** start of MATERIAL PROVIDED **

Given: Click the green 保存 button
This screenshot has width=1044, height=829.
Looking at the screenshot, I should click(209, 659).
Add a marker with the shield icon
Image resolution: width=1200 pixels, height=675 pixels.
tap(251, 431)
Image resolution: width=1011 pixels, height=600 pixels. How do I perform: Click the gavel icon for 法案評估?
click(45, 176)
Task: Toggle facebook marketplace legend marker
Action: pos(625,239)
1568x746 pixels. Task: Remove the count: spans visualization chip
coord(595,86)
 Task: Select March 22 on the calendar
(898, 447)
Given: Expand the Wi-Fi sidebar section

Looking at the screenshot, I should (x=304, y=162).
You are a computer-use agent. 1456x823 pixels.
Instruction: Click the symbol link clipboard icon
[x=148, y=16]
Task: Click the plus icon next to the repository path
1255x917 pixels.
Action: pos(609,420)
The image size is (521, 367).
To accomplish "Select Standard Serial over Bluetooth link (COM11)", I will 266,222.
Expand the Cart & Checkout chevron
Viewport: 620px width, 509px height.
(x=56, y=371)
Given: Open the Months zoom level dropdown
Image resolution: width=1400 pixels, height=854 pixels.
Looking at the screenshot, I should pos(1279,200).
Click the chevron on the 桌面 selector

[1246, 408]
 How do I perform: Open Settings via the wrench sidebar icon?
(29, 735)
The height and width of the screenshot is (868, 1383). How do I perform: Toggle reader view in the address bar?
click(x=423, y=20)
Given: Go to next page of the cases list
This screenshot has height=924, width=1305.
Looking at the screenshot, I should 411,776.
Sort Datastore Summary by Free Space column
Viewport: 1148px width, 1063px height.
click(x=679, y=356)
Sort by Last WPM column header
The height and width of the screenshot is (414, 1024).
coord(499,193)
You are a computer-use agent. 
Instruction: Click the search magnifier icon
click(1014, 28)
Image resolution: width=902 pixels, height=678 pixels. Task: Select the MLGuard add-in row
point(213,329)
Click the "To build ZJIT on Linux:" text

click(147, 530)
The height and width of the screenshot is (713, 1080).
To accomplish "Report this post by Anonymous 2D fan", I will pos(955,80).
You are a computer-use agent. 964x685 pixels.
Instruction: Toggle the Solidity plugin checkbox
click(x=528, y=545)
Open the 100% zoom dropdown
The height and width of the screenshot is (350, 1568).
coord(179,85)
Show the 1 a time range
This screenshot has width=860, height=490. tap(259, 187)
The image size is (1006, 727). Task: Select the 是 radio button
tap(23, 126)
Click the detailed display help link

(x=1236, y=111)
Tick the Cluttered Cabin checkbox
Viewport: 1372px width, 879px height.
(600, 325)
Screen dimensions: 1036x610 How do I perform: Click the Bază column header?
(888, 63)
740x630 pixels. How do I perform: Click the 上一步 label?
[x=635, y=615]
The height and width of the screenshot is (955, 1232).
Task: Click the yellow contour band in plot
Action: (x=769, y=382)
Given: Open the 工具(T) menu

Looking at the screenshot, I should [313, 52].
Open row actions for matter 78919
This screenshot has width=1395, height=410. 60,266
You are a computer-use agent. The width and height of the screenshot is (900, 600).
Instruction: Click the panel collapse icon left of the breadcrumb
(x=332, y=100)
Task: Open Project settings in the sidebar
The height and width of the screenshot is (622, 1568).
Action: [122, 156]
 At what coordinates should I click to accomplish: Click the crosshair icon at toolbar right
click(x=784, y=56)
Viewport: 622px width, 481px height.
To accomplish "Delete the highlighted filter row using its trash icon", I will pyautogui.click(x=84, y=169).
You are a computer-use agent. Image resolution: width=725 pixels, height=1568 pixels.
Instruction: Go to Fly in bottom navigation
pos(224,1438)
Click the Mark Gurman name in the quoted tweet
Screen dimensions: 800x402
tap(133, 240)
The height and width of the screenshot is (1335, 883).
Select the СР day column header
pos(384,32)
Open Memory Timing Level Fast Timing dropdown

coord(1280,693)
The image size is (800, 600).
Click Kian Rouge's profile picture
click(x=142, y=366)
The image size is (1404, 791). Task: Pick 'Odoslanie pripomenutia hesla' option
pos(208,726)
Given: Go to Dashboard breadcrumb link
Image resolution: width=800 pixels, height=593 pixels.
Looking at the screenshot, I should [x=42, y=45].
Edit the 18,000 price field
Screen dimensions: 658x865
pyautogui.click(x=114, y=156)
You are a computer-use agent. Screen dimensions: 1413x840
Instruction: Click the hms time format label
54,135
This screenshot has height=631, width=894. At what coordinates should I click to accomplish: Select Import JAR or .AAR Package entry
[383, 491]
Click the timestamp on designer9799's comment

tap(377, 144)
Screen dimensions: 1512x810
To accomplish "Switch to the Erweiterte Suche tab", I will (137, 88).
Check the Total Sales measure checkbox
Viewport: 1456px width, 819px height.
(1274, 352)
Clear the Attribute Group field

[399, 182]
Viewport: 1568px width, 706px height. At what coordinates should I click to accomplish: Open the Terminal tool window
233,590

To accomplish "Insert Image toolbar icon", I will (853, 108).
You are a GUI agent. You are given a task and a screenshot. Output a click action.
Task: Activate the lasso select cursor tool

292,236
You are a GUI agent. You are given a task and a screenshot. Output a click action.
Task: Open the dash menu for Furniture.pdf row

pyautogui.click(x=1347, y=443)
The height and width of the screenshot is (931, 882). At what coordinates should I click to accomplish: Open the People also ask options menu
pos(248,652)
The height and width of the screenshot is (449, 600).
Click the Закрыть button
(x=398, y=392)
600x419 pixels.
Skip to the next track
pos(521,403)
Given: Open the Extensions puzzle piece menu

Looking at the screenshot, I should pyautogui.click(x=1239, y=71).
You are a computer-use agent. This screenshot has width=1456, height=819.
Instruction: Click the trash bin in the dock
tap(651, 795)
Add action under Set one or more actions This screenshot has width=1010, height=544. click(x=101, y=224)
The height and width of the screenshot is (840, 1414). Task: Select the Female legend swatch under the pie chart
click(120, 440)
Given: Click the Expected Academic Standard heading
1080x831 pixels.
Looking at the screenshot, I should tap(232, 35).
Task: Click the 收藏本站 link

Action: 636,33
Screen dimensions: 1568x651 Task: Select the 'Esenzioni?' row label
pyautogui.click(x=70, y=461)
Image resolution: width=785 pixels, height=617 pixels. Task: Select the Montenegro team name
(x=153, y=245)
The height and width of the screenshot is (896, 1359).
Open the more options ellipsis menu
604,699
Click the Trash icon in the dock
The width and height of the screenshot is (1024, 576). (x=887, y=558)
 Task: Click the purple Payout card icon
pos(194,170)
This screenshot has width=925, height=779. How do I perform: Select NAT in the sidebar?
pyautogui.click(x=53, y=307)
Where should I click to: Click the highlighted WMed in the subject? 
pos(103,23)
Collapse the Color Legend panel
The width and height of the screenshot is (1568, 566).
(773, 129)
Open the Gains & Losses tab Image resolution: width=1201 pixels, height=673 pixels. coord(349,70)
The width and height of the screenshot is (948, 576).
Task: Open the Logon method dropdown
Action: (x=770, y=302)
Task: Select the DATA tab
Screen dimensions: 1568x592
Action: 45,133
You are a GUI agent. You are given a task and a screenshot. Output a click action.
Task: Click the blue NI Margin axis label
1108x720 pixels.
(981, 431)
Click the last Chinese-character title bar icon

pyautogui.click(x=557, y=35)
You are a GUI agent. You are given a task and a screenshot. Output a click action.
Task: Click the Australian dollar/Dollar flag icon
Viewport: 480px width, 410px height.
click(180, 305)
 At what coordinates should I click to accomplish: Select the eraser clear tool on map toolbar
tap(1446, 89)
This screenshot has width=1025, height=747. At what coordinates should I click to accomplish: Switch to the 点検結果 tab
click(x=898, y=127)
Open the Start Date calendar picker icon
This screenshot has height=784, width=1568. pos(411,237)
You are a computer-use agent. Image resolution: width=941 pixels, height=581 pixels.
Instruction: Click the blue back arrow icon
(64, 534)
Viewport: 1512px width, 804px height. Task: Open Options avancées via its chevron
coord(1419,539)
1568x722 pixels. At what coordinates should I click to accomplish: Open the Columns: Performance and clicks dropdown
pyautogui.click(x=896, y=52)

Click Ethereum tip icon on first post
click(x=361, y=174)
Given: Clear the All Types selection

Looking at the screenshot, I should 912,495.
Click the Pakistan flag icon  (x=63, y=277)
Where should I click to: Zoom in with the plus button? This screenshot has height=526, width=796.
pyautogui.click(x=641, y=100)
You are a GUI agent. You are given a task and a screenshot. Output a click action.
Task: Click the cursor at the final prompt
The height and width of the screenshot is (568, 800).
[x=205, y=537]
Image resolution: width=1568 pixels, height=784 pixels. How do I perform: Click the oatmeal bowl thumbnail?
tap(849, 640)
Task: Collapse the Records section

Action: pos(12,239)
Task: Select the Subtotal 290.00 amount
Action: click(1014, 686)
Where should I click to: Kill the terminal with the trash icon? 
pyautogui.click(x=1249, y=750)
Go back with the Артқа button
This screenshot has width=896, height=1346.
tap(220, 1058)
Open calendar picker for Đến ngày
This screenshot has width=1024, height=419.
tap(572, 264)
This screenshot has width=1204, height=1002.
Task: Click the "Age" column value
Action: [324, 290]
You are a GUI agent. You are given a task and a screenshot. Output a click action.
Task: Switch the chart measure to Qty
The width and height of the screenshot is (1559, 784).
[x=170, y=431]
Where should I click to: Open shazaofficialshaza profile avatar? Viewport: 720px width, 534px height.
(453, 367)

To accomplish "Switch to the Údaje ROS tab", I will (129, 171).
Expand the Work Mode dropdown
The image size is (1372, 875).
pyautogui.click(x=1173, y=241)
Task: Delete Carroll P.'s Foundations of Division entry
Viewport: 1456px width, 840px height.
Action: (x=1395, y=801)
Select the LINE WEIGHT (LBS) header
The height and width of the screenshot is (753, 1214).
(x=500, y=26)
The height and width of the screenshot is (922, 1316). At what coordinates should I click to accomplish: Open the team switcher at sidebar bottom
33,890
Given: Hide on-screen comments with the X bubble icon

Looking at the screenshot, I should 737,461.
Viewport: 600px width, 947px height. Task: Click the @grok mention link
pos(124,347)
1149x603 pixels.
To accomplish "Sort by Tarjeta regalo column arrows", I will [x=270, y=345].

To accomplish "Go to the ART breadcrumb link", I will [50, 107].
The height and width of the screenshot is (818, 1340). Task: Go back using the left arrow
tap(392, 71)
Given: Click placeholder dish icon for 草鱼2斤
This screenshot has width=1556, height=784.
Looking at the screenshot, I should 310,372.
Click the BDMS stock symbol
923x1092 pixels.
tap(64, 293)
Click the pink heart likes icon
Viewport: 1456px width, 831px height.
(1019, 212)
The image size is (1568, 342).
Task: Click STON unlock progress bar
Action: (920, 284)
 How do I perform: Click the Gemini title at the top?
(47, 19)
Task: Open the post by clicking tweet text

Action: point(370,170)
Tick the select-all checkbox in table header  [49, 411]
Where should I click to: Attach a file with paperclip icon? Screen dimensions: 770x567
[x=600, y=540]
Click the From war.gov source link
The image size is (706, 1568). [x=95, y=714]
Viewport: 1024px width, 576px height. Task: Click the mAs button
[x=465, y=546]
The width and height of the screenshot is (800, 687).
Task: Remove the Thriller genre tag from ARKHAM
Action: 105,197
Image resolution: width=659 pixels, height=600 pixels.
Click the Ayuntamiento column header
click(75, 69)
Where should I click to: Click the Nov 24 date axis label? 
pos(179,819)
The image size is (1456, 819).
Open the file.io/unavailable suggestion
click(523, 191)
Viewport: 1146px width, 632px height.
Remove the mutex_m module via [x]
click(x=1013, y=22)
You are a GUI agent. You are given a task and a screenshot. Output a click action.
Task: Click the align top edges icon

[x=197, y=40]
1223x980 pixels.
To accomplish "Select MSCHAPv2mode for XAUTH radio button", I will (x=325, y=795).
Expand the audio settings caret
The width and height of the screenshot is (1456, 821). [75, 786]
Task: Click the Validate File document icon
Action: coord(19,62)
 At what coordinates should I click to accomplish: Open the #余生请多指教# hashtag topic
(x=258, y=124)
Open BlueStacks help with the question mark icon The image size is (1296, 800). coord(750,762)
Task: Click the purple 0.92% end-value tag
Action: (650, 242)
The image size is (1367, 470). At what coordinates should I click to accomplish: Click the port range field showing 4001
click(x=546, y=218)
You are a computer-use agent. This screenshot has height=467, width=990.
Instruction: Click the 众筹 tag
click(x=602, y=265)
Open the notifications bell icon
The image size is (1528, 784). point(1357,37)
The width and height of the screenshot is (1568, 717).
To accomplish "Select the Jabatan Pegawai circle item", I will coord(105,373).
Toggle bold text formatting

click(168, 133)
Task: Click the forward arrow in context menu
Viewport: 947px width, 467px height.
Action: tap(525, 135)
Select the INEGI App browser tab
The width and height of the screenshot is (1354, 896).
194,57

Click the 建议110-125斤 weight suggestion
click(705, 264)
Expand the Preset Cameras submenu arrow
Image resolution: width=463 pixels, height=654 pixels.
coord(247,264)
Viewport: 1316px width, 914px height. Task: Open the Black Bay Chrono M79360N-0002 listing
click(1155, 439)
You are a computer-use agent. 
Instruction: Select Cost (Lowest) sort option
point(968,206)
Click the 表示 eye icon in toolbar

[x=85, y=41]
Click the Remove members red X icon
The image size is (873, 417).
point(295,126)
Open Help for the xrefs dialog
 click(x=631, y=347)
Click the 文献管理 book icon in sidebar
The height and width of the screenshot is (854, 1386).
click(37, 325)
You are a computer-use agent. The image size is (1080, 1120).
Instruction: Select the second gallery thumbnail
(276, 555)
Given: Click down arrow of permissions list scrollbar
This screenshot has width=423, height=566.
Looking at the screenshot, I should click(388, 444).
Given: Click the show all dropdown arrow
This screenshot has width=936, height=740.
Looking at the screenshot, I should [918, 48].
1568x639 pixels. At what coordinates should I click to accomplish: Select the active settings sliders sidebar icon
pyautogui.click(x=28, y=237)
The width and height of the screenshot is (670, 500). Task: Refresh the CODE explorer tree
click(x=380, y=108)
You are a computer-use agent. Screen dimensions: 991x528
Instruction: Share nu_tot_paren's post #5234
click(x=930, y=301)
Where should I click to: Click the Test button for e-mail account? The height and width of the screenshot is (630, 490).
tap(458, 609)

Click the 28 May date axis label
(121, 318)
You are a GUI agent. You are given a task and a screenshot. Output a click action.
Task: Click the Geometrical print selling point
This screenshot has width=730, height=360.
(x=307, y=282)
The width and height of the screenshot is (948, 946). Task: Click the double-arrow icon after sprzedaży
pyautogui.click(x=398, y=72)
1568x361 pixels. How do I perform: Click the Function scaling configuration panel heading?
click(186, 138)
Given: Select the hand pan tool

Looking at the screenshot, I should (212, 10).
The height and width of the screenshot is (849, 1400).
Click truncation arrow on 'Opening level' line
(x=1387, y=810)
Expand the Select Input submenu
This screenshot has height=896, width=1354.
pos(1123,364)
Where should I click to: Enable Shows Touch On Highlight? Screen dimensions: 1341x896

** end of MATERIAL PROVIDED **

PROBLEM ▸
Format the lines from the start of the material through the line containing "I will pos(955,80).", inclusive, as a numbered list, omitting any blank lines.

EXERCISE SOLUTION ▸
1. Given: Click the green 保存 button
2. This screenshot has width=1044, height=829.
3. Looking at the screenshot, I should click(209, 659).
4. Add a marker with the shield icon
5. Image resolution: width=1200 pixels, height=675 pixels.
6. tap(251, 431)
7. Image resolution: width=1011 pixels, height=600 pixels. How do I perform: Click the gavel icon for 法案評估?
8. click(45, 176)
9. Task: Toggle facebook marketplace legend marker
10. Action: pos(625,239)
11. 1568x746 pixels. Task: Remove the count: spans visualization chip
12. coord(595,86)
13.  Task: Select March 22 on the calendar
14. (898, 447)
15. Given: Expand the Wi-Fi sidebar section
16. Looking at the screenshot, I should (x=304, y=162).
17. You are a computer-use agent. 1456x823 pixels.
18. Instruction: Click the symbol link clipboard icon
19. [x=148, y=16]
20. Task: Click the plus icon next to the repository path
21. 1255x917 pixels.
22. Action: pos(609,420)
23. The image size is (521, 367).
24. To accomplish "Select Standard Serial over Bluetooth link (COM11)", I will 266,222.
25. Expand the Cart & Checkout chevron
26. Viewport: 620px width, 509px height.
27. (x=56, y=371)
28. Given: Open the Months zoom level dropdown
29. Image resolution: width=1400 pixels, height=854 pixels.
30. Looking at the screenshot, I should pos(1279,200).
31. Click the chevron on the 桌面 selector
32. [1246, 408]
33.  How do I perform: Open Settings via the wrench sidebar icon?
34. (29, 735)
35. The height and width of the screenshot is (868, 1383). How do I perform: Toggle reader view in the address bar?
36. click(x=423, y=20)
37. Given: Go to next page of the cases list
38. This screenshot has height=924, width=1305.
39. Looking at the screenshot, I should 411,776.
40. Sort Datastore Summary by Free Space column
41. Viewport: 1148px width, 1063px height.
42. click(x=679, y=356)
43. Sort by Last WPM column header
44. The height and width of the screenshot is (414, 1024).
45. coord(499,193)
46. You are a computer-use agent. 
47. Instruction: Click the search magnifier icon
48. click(1014, 28)
49. Image resolution: width=902 pixels, height=678 pixels. Task: Select the MLGuard add-in row
50. point(213,329)
51. Click the "To build ZJIT on Linux:" text
52. click(147, 530)
53. The height and width of the screenshot is (713, 1080).
54. To accomplish "Report this post by Anonymous 2D fan", I will pos(955,80).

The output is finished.